START Input for this task

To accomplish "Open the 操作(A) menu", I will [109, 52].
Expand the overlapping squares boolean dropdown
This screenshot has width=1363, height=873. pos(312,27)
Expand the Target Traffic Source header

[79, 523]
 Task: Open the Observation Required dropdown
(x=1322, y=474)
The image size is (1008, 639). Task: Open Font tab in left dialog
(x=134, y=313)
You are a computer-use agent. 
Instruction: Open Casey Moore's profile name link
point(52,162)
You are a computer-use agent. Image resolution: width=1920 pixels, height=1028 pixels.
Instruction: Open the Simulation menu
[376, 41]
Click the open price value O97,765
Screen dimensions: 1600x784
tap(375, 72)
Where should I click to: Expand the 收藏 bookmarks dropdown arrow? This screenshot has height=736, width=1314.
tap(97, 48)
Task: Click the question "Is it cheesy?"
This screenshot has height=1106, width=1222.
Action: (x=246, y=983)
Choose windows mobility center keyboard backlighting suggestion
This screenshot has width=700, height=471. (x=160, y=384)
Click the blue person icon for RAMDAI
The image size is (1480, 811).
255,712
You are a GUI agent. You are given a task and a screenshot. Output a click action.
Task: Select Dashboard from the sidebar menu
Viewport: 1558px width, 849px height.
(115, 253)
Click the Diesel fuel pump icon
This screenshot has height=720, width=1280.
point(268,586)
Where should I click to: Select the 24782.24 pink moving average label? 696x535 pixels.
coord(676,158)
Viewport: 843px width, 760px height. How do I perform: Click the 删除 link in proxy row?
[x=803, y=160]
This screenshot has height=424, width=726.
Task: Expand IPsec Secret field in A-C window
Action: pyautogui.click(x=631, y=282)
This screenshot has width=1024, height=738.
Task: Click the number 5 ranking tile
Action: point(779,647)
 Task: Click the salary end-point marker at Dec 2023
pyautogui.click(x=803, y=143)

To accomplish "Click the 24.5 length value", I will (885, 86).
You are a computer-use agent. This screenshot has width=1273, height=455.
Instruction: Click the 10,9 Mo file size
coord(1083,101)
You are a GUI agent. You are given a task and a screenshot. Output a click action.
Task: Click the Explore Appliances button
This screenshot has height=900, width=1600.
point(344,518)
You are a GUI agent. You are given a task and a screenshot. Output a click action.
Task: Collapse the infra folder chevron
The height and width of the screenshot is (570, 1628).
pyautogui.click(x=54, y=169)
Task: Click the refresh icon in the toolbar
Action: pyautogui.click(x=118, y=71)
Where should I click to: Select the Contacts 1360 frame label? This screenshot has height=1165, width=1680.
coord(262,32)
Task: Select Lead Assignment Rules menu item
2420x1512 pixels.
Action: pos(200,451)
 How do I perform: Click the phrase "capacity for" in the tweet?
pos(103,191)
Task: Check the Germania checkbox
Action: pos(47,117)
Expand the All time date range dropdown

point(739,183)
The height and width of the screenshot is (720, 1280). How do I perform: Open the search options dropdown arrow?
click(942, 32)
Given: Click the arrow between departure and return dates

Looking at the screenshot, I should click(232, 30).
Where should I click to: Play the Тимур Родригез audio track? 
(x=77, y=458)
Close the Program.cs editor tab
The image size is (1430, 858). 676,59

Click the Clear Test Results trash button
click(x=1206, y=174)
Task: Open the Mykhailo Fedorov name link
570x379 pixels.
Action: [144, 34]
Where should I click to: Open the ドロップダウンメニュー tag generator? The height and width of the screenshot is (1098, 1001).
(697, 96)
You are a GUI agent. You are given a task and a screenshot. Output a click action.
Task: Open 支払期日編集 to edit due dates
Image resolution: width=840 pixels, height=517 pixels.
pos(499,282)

END Input for this task

Provide a verbatim reproduction of all the records.

To accomplish "Open the 操作(A) menu", I will [109, 52].
Expand the overlapping squares boolean dropdown
This screenshot has width=1363, height=873. pos(312,27)
Expand the Target Traffic Source header

[79, 523]
 Task: Open the Observation Required dropdown
(x=1322, y=474)
The image size is (1008, 639). Task: Open Font tab in left dialog
(x=134, y=313)
You are a computer-use agent. 
Instruction: Open Casey Moore's profile name link
point(52,162)
You are a computer-use agent. Image resolution: width=1920 pixels, height=1028 pixels.
Instruction: Open the Simulation menu
[376, 41]
Click the open price value O97,765
Screen dimensions: 1600x784
tap(375, 72)
Where should I click to: Expand the 收藏 bookmarks dropdown arrow? This screenshot has height=736, width=1314.
tap(97, 48)
Task: Click the question "Is it cheesy?"
This screenshot has height=1106, width=1222.
Action: (x=246, y=983)
Choose windows mobility center keyboard backlighting suggestion
This screenshot has width=700, height=471. (x=160, y=384)
Click the blue person icon for RAMDAI
The image size is (1480, 811).
255,712
You are a GUI agent. You are given a task and a screenshot. Output a click action.
Task: Select Dashboard from the sidebar menu
Viewport: 1558px width, 849px height.
(115, 253)
Click the Diesel fuel pump icon
This screenshot has height=720, width=1280.
point(268,586)
Where should I click to: Select the 24782.24 pink moving average label? 696x535 pixels.
coord(676,158)
Viewport: 843px width, 760px height. How do I perform: Click the 删除 link in proxy row?
[x=803, y=160]
This screenshot has height=424, width=726.
Task: Expand IPsec Secret field in A-C window
Action: pyautogui.click(x=631, y=282)
This screenshot has width=1024, height=738.
Task: Click the number 5 ranking tile
Action: point(779,647)
 Task: Click the salary end-point marker at Dec 2023
pyautogui.click(x=803, y=143)

To accomplish "Click the 24.5 length value", I will (885, 86).
You are a computer-use agent. This screenshot has width=1273, height=455.
Instruction: Click the 10,9 Mo file size
coord(1083,101)
You are a GUI agent. You are given a task and a screenshot. Output a click action.
Task: Click the Explore Appliances button
This screenshot has height=900, width=1600.
point(344,518)
You are a GUI agent. You are given a task and a screenshot. Output a click action.
Task: Collapse the infra folder chevron
The height and width of the screenshot is (570, 1628).
pyautogui.click(x=54, y=169)
Task: Click the refresh icon in the toolbar
Action: pyautogui.click(x=118, y=71)
Where should I click to: Select the Contacts 1360 frame label? This screenshot has height=1165, width=1680.
coord(262,32)
Task: Select Lead Assignment Rules menu item
2420x1512 pixels.
Action: pos(200,451)
 How do I perform: Click the phrase "capacity for" in the tweet?
pos(103,191)
Task: Check the Germania checkbox
Action: pos(47,117)
Expand the All time date range dropdown

point(739,183)
The height and width of the screenshot is (720, 1280). How do I perform: Open the search options dropdown arrow?
click(942, 32)
Given: Click the arrow between departure and return dates

Looking at the screenshot, I should click(232, 30).
Where should I click to: Play the Тимур Родригез audio track? 
(x=77, y=458)
Close the Program.cs editor tab
The image size is (1430, 858). 676,59

Click the Clear Test Results trash button
click(x=1206, y=174)
Task: Open the Mykhailo Fedorov name link
570x379 pixels.
Action: [144, 34]
Where should I click to: Open the ドロップダウンメニュー tag generator? The height and width of the screenshot is (1098, 1001).
(697, 96)
You are a GUI agent. You are given a task and a screenshot. Output a click action.
Task: Open 支払期日編集 to edit due dates
Image resolution: width=840 pixels, height=517 pixels.
pos(499,282)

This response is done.